Editorial - Politics trivializes many things
When President Noynoy Aquino delivered his first State of the Nation Address, among the most dramatic highlights of his speech was the disclosure that the country was virtually drowning in an oversupply of rice.
So huge was the oversupply that large parts of the stock were actually rotting, or so the president said at the time. As if on cue, many of his underlings chimed in, reporting terrifying scenes of valuable rice wasting away.
The obvious drift, of course, was to accuse the previous administration of importing more rice than the country needs, the implication being that there probably was money to be made from the imports.
To the open-minded, however, importing more rice than needed makes perfect sense to a country that relies on imports to feed its people. The Philippines cannot afford to have rice run out on its 90 million citizens. The consequences are just too terrifying to leave to chance.
Imports take some time to reach our shores. That means that if rice runs out today, you do not place an import order tomorrow. You place the order way in advance. That way, you have ample stocks at hand. What some people call prudence, others call a glut, or an oversupply.
And aside from imports taking time to arrive, there is also that small matter of whether or not a rice exporting country agrees to sell us its rice. Surely, the ban by Russia against the exportation of its wheat should have struck some sense into some of us by now.
Now, after all the noise has been expended needlessly by that SONA disclosure, along comes Lito Banayo, Noynoy's administrator at the National Food Authority, warning the country of a rice shortage next year unless the government imports up to 1.5 million metric tons of rice.

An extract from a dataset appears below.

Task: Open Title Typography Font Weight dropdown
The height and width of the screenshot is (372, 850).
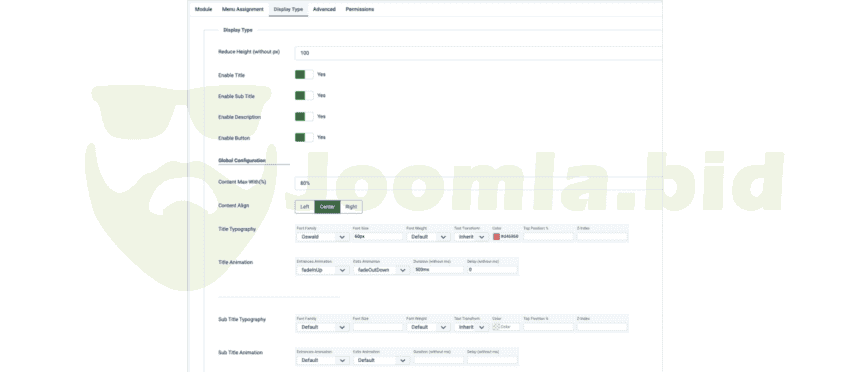Action: pos(428,237)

But wasn't it just less than three months ago that the nation was told, by no less than its president, that it was literally swimming in an ocean of rice, that there was so much rice than can be consumed that some of that rice were now actually rotting?
So what happened? What is it really? Is there an actual oversupply of rice or was that simply a neat way of burnishing one's image at the expense of another's? If there is no avoiding playing politics, let it not be at the expense of something as serious as food security.